Political conditions suggest a three-way alliance as an alternative to the Grand Coalition on the federal level. In that respect, the parliamentary faction leaders’ coy winks at the FDP are a pure and simple necessity. The Greens’ relationship with the FDP was shaped for far too long by irrational animosities stemming from the personal aversion between Westerwelle and Fischer.

The Greens could be pioneers on the road to new majority constellations. Could be. At the moment, it doesn’t look that way. Within the party, events are dictated by mistrust. There is winking and blinking in a lot of directions. And some things suggest that overdue clarifications will lead to new-old party infighting. The question of strategic positioning has become one of internal power struggles. There are good people. But no one seems to be strong enough to assume leadership.

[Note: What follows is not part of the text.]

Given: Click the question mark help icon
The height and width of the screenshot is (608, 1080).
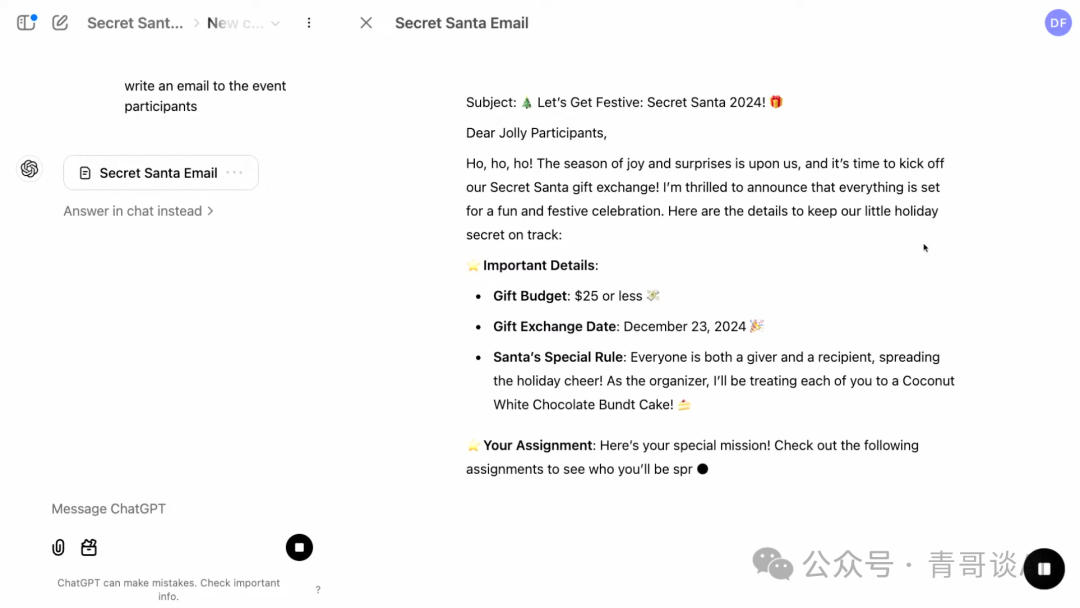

The party cannot afford such intrigues, and even the young people who turned out in droves for the recent “Congress on Future Perspectives”* have different expectations: about how the party wants to shape the future, for example. The agenda of past years – from gay marriage to citizenship rights – has largely been implemented. This urban middle-class party is not really well suited to being society’s “social conscience.” Its top leaders are not very sensitive to the plight of a nurse or a mechanic. So what lies ahead? When the weekly newspaper Die Zeit recently referred to the “return of ecology,” it was not talking about the Greens. Why should it? The issue of ecology is being lifted out of party politics. It has become too important. The world is waking up. Climate change is advancing and is becoming an existential as well as an economic challenge.

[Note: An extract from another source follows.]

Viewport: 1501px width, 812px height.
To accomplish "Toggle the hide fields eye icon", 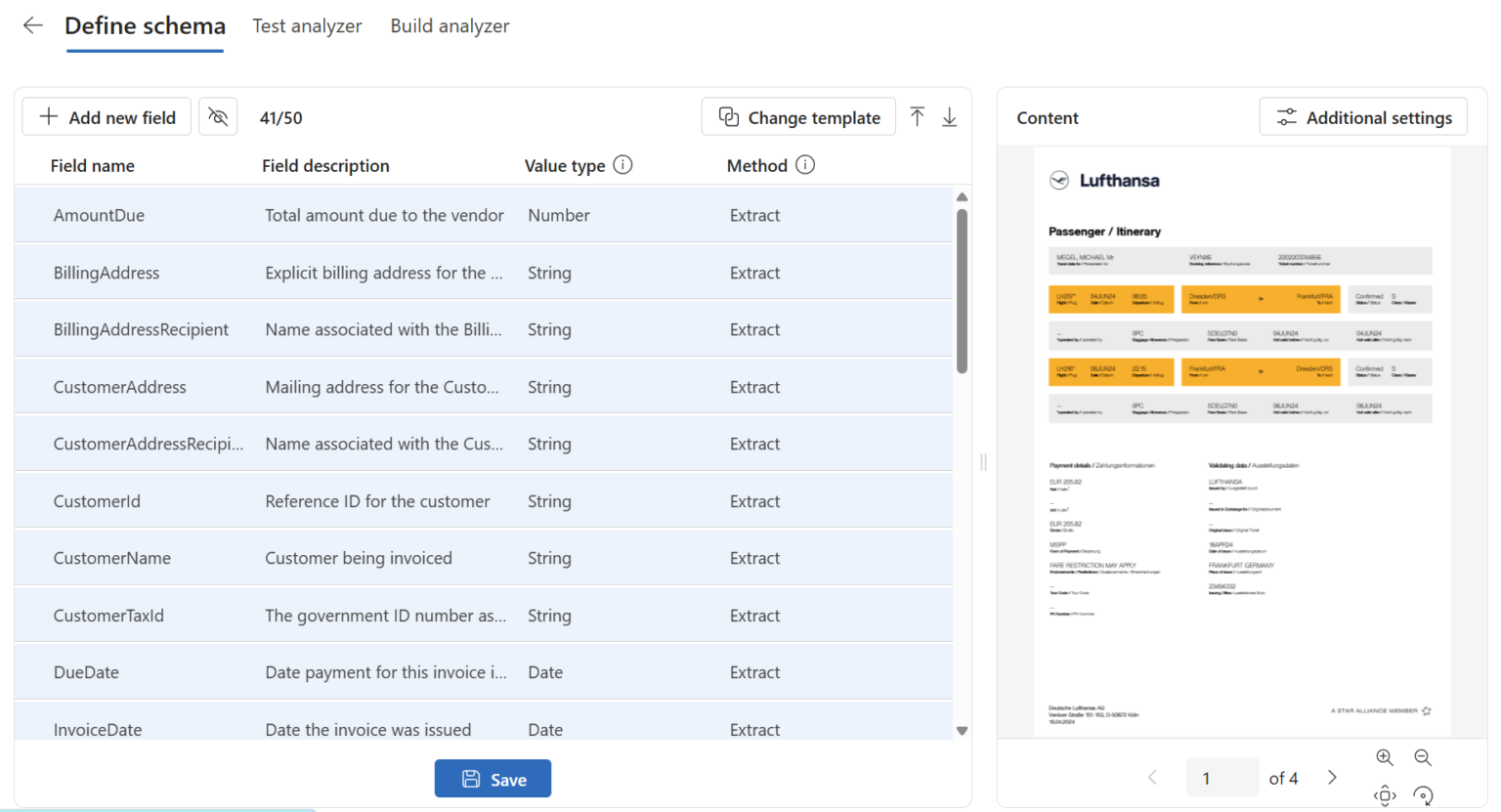I will pyautogui.click(x=218, y=117).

The [Greens’] virtual suppression of the generational shift after the Bundestag elections is slowly becoming a burden for the party. It is ironic that the very party that attaches such importance to having a youthful appearance should mistrust young people when it comes to power. The founding generation is stubbornly clinging to key leadership positions as though the idea were to protect private property from gold diggers. How long the interregnum will persist depends on the outcome of the next Bundestag elections. Then the Greens will have to put their cards on the table once and for all. By the way: the sculpture on the mantelpiece in Berlin’s Grunewald was a present from the Greens to their parliamentary faction leader on his fiftieth birthday. That person was Joschka Fischer.



* The “Congress on Future Perspectives: How Do We Reach Tomorrow?” [“Zukunftskongress: Wie geht’s nach Morgen?”] took place on September 1-3, 2006, in Berlin – eds.